I know I can set static default gateway IP, but I need to set the gateway MAC address as well.
I'm using Windows 10 and Ubuntu 16.04 by the way.
Yes, you can do this. Although naive ARP spoofing results that the client machine gets multiple ARP replies (one from the original gateway and one from your software). This can be detected in its side - so, first check if the Windows doesn't have some protection against it.
Note: this protection can help against ARP spoofing, but still doesn't protect against ARP cloning. I.e. a compromised system can clone the ARP of the gateway and thus it can "motivate" the switch to redirect its traffic to it.
Although modern switches have sophisticated protection against attacks such this.
Ok guys, after some research and a help of a friends, I found an answer for Windows OS:
P.S. use CMD to execute the commands below
First: to show our current arp table:
arp -a
you will get a list of entries with the informations; IP, MAC, and type (static/dynamic)

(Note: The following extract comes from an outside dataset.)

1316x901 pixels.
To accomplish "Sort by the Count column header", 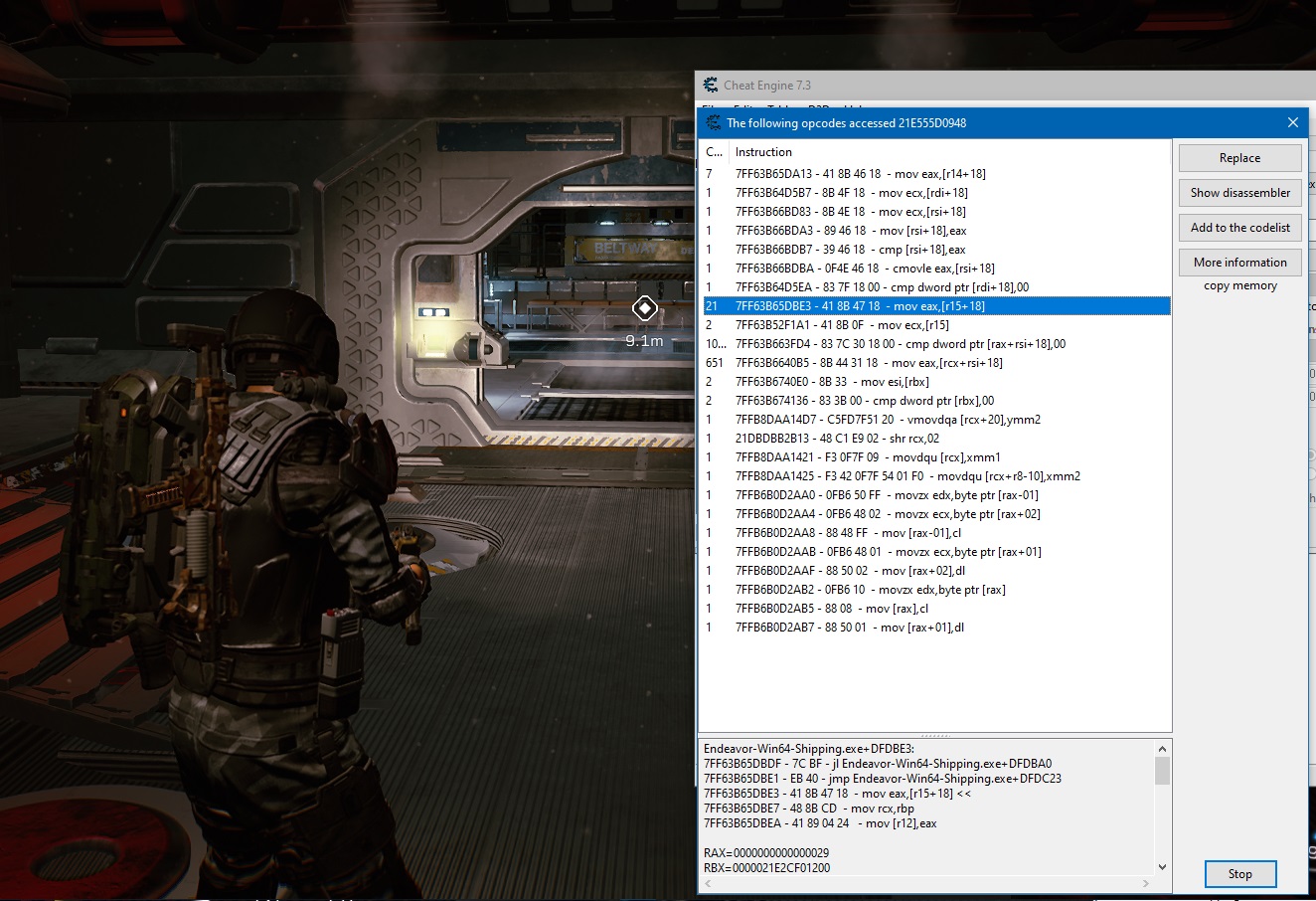I will pos(714,152).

I'm using a home router, which ip is 192.168.1.1 by default, you may have other address, so check up first with you router
you will notice that the Connection Type to the router is Dynamic
Second: now we need to know the wireless connection interface name:
netsh interface show interface
you will get a list of interface (LAN, WiFi, VPN connections, etc), my wireless connection interface name is "Wi-Fi", you might get something like "Wireless Network Connection", so just note it somewhere.
Third: now we assign the MAC and IP which we obtained from step one, to the interface name which was obtain from step two:
netsh interface ip add neighbors "Wi-Fi" "192.168.1.1" "xx-xx-xx-5a-26-94"
to check if the assignment have worked out, execute arp -a, you shall see the connection type of the router ip is Static now.
the changes will remain preserved even if you restarted, but when you connect to a different wireless network you will have connection issues, because we told Windows that 192.168.1.1 IP should always have the MAC we assign, while it's true for the network you assignd IP and MAC for, It's not for a different network (which uses a different router), so to restore the connection type back to dynamic, we need to remove that assignment, as follows:
netsh interface ip delete neighbors "Wi-Fi"
will update back for ubuntu systems.